How does cosmopolitanism fare as an innovative practical philosophy with a claim to be particularly germane to contemporary problems? More particularly, what does the discourse of cosmopolitan justice contribute to the case that cosmopolitanism is sufficiently different to merit our attention as a new approach within political philosophy, and can this contribution survive critical scrutiny? This chapter seeks to answer these questions principally in relation to that school of contemporary cosmopolitanism which operates within a largely Rawlsian framework and seeks to extend the approach to justice deployed by John Rawls within the confines of the nation-state and apply it, as Rawls did not, to global or transnational spheres.
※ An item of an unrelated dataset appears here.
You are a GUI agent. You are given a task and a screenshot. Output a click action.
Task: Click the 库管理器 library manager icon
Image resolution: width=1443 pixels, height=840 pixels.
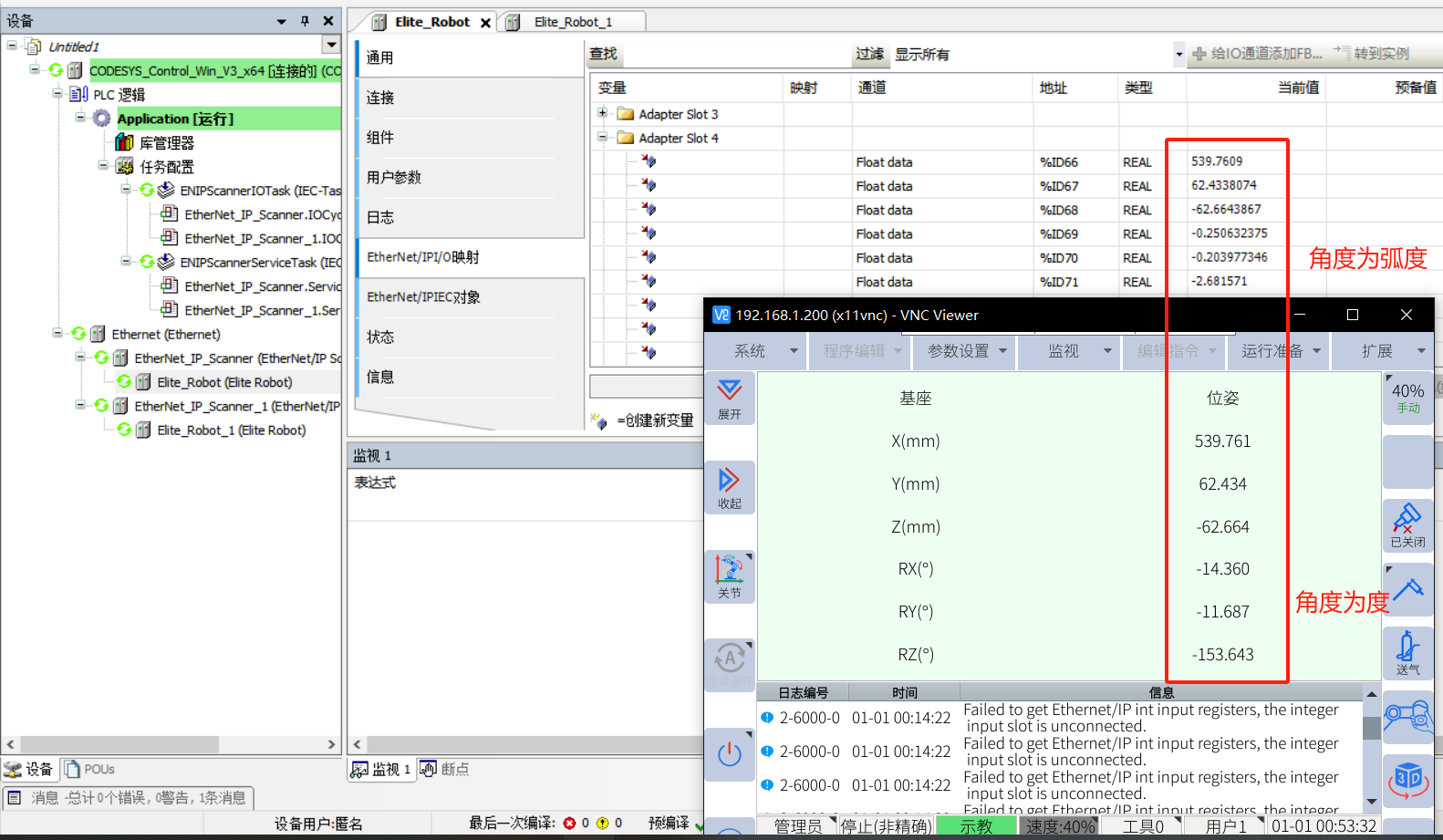(x=125, y=142)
I argue that this project has the initial advantage of marking out a potentially distinctive feature of cosmopolitan theory, something which is lacking in many of the more abstract attempts to define cosmopolitanism, but I go on to question whether it is justice (in contrast, for instance, to humanity) that should be the prime moral basis for establishing morally acceptable institutional arrangements that affect the production and distribution of goods on a global basis. I conclude that it is a theoretical and perhaps practical mistake for cosmopolitans to put so much emphasis on what might be called the globalization of justice as distinct from the globalization of morality more generally.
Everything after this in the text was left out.